Easter Day 2014

First Reading: Acts 10:34, 37-43

(Peter and the other apostles are witnesses to the resurection.)

Then Peter began to speak to them: “I truly understand that God shows no partiality, That message spread throughout Judea, beginning in Galilee after the baptism that John announced: how God anointed Jesus of Nazareth with the Holy Spirit and with power; how he went about doing good and healing all who were oppressed by the devil, for God was with him. We are witnesses to all that he did both in Judea and in Jerusalem. They put him to death by hanging him on a tree; but God raised him on the third day and allowed him to appear, not to all the people but to us who were chosen by God as witnesses, and who ate and drank with him after he rose from the dead. He commanded us to preach to the people and to testify that he is the one ordained by God as judge of the living and the dead. All the prophets testify about him that everyone who believes in him receives forgiveness of sins through his name.”
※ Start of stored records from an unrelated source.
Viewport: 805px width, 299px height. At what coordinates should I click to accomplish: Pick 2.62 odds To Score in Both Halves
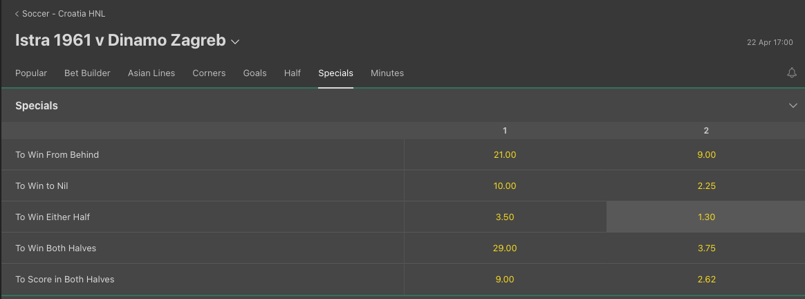pyautogui.click(x=706, y=280)
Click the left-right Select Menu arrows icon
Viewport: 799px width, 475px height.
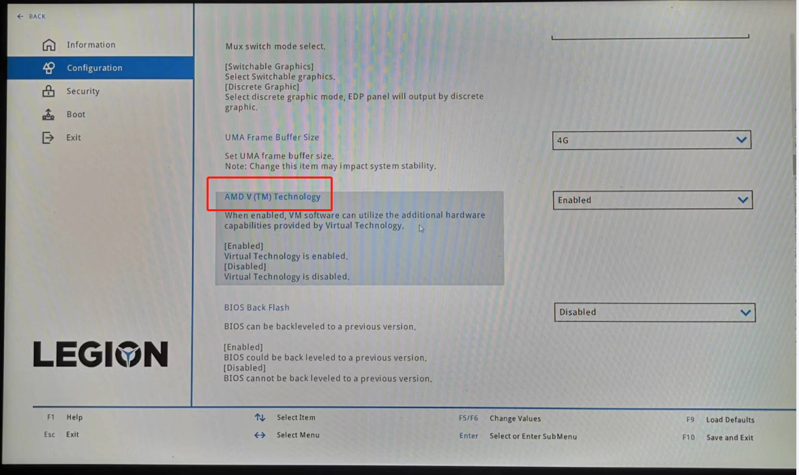[x=260, y=435]
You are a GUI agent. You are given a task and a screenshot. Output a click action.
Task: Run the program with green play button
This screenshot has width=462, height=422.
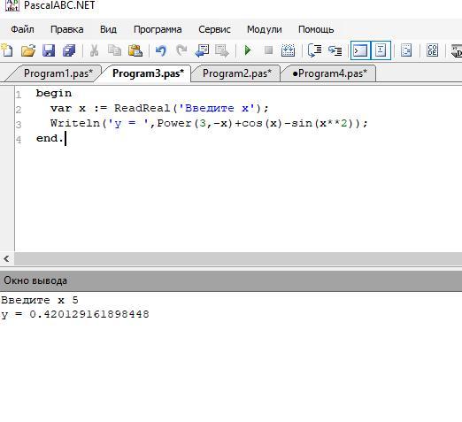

Second Reading: Colossians 3:1-4

(Christ is now in glory; we share in his risen state..)

So if you have been raised with Christ, seek the things that are above, where Christ is, seated at the right hand of God. Set your minds on things that are above, not on things that are on earth, for you have died, and your life is hidden with Christ in God. When Christ who is your life is revealed, then you also will be revealed with him in glory.

or: 1 Corinthians 5:6-8

(celebrate the festival with the unleavened bread of sincerity and truth)

Your boasting is not good. Do you not know that a little leaven leavens the whole lump? Cleanse out the old leaven that you may be a new lump, as you really are unleavened. For Christ, our paschal lamb, has been sacrificed. Let us, therefore, celebrate the festival, no with the old leaven, the leaven of malice and evil, but with the unleavened bread of sincerity and truth.

Gospel: John 20:1-9

(The empty tomb seen by Peter and the Beloved Disciple is a sign of the resurrection of Jesus)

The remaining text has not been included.